◆ **Text section**
>> BEGIN
Home | Previous Page | Next Page   SQL Features > Handling Character Data >

Collating Character Data

Collation is the process of sorting data values in columns that have character data types. For an explanation of collation order and a discussion of the two methods of sorting character data (code-set order and localized order), see Character Classes of the Code Set.

By default, the database server sorts strings according to the collation that the DB_LOCALE setting implies, and client applications sort according to the CLIENT_LOCALE setting, if this is different from the DB_LOCALE setting.

Dynamic Server

The SET COLLATION statement of Dynamic Server can specify a localized collation different from the DB_LOCALE setting for the current session.

See the IBM Informix: Guide to SQL Syntax for the syntax of this statement. Database objects that sort strings, such as indexes or triggers, use the collation that was in effect at the time of their creation when they sort NCHAR or NVARCHAR values, if this is different from the DB_LOCALE setting.

End of Dynamic Server

The collation order of the database server affects SQL statement that perform sorting operations, including CREATE INDEX and SELECT statements.

Collation Order in CREATE INDEX

The CREATE INDEX statement creates an index on one or more columns of a table. The ASC and DESC keywords in the CREATE INDEX statement control whether the index keys are stored in ascending or descending order.

When you use a nondefault locale, the following locale-specific considerations apply to the CREATE INDEX statement:

Dynamic Server

If the SET COLLATION statement specifies a database locale with localized collation that is different from the DB_LOCALE setting, any indexes (and any check constraints) that you subsequently create in the same session always use that localized collation for sorting NCHAR or NVARCHAR strings.

End of Dynamic Server

If you use the default locale (U.S. English), the index keys are stored in the code-set order (in ascending or descending order) of the default code set regardless of the data type of the character column. Because the default locale does not define a localized order, the database server that uses this locale (or any other locale that does not define a localized collating order) sorts strings from columns of the following data types in code-set order:

Collation Order in SELECT Statements

The SELECT statement performs a queries. Collation order affects the following parts of the SELECT statement:

The ORDER BY Clause

The ORDER BY clause sorts retrieved rows by the values that are contained in a column or set of columns. When this clause sorts character columns, the results of the sort depend on the data type of the column, as follows:

Assume that you use a nondefault locale for the client and database locale, and you make a query against the table called abonnés. This SELECT statement specifies three columns of CHAR data type in the select list: numéro (employee number), nom (last name), and prénom (first name).
>> END
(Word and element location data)
>> BEGIN
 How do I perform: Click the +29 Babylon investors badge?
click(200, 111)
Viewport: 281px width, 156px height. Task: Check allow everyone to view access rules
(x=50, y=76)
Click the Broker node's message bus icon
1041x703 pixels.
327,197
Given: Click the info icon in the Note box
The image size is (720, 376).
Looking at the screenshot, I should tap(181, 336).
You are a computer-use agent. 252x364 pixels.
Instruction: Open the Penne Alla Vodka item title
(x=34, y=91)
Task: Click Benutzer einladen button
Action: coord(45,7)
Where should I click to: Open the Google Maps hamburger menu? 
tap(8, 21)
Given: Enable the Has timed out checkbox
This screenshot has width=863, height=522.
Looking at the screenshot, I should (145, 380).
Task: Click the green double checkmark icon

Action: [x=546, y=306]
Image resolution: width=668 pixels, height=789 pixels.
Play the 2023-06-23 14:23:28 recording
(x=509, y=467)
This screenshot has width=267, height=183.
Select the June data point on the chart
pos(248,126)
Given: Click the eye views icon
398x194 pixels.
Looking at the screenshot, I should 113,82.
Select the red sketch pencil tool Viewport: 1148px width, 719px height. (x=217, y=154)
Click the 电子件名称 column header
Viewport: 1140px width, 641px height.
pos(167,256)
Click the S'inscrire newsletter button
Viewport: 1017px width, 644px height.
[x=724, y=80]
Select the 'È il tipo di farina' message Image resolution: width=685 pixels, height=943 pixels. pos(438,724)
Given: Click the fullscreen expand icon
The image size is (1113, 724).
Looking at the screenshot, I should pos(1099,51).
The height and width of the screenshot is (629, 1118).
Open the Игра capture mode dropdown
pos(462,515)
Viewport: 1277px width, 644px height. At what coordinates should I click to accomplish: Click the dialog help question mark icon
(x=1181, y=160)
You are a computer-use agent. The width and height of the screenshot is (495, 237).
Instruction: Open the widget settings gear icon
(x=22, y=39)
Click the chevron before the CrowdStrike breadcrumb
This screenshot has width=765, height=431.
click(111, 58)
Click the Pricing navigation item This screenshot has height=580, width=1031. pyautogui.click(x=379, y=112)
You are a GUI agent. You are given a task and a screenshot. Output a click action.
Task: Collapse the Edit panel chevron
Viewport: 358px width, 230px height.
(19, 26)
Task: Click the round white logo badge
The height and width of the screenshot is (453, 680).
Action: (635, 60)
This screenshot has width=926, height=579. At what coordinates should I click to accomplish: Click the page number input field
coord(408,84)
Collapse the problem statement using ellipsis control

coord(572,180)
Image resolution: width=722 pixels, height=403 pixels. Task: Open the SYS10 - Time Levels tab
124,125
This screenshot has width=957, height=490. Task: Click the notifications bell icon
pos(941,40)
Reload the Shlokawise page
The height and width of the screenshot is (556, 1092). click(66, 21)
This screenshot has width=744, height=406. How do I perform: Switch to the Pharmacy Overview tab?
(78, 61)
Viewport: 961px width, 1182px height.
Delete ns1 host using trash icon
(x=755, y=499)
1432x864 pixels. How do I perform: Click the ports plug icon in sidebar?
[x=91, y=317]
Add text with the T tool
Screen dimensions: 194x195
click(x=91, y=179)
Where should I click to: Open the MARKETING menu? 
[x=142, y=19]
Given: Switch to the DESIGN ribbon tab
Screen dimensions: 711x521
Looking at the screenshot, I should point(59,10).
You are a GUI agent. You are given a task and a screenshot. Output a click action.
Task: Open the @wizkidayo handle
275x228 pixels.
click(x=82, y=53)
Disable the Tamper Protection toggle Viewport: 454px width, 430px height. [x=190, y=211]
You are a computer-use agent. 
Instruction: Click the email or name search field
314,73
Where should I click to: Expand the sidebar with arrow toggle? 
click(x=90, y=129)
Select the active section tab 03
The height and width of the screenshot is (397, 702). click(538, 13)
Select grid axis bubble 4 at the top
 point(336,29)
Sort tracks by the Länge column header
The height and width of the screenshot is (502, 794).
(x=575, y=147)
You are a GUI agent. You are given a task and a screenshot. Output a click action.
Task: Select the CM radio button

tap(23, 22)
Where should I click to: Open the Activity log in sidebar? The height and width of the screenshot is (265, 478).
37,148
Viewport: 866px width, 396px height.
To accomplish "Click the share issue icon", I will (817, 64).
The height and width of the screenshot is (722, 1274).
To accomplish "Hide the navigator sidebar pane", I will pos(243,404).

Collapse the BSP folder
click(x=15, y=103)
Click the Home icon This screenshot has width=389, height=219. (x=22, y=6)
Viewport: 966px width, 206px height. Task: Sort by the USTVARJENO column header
>> END
◆ **Requirement 1**
Based on the text on collating character data, state whether each statement below agrees with it. Answer yes or no for each, and quote the deciding words. (a) By default, client applications sort according to the CLIENT_LOCALE setting when it differs from the DB_LOCALE setting. (b) The default locale (U.S. English) defines a localized collation order. (c) The SELECT statement against the abonnés table names four CHAR columns in its select list.
◆ **Requirement 2**
Extend the text on collating character data, starting after its final sentence about the three CHAR columns in the select list.

◆ **Final result 1**
(a) Yes: "client applications sort according to the CLIENT_LOCALE setting, if this is different from the DB_LOCALE setting."
(b) No: "Because the default locale does not define a localized order"
(c) No: "This SELECT statement specifies three columns of CHAR data type in the select list"

◆ **Final result 2**
SELECT numéro,nom,prénom 
   FROM abonnés
   ORDER BY nom;

The statement sorts the query results by the values that are contained in the nom column. Because the nom column that is specified in the ORDER BY clause is a CHAR column, the database server sorts the query results in the code-set order.

As this table shows, names that begin with uppercase letters come before names beginning with lowercase letters, and names that begin with an accented letter (Ålesund, Étaix, Ötker, and Øverst) are at the end of the list.

Table 5. Data Set for Code-Set Order of the abonnés Table
numéro nom prénom
13612 Azevedo Edouardo Freire
13606 Dupré Michèle Françoise
13607 Hammer Gerhard
13602 Hämmerle Greta
13604 LaForêt Jean-Noël
13610 LeMaître Héloïse
13613 Llanero Gloria Dolores
13603 Montaña José Antonio
13611 Oatfield Emily
13609 Tiramisù Paolo Alfredo
13600 da Sousa João Lourenço Antunes
13615 di Girolamo Giuseppe
13601 Ålesund Sverre
13608 Étaix Émile
13605 Ötker Hans-Jürgen
13614 Øverst Per-Anders

Results of the query is different, however, if the numéro, nom, and prénom columns of the abonnés table are defined as NCHAR rather than CHAR.

Suppose the nondefault locale defines a localized order that collates the data as the following table shows. This localized order defines equivalence classes for uppercase and lowercase letters and for unaccented and accented versions of the same letter.

Table 6. Data Set for Localized Order of the abonnés Table
numéro nom prénom
13612 Azevedo Edouardo Freire
13601 Ålesund Sverre
13600 da Sousa João Lourenço Antunes
13615 di Girolamo Giuseppe
13606 Dupré Michèle Françoise
13608 Étaix Émile
13607 Hammer Gerhard
13602 Hämmerle Greta
13604 LaForêt Jean-Noël
13610 LeMaître Héloïse
13613 Llanero Gloria Dolores
13603 Montaña José Antonio
13611 Oatfield Emily
13605 Ötker Hans-Jürgen
13614 Øverst Per-Anders
13609 Tiramisù Paolo Alfredo

The same SELECT statement now returns the query results in localized order because the nom column that the ORDER BY clause specifies is an NCHAR column.

The SELECT statement supports use of a column substring in an ORDER BY clause. However, you need to ensure that this use for column substrings works with the code set that your locale supports. For more information, see Partial Characters in Column Substrings.

Logical Predicates in a WHERE Clause

The WHERE clause specifies search criteria and join conditions on the data that you want to select. Collation rules affect the WHERE clause when the expressions in the condition are column expressions with character data types and the search condition is one of the following logical predicates:

Relational-Operator Conditions

The following SELECT statement assumes a nondefault locale. It uses the less than (<) relational operator to specify that the only rows are to be retrieved from the abonnés table are those in which the value of the nom column is less than Hammer.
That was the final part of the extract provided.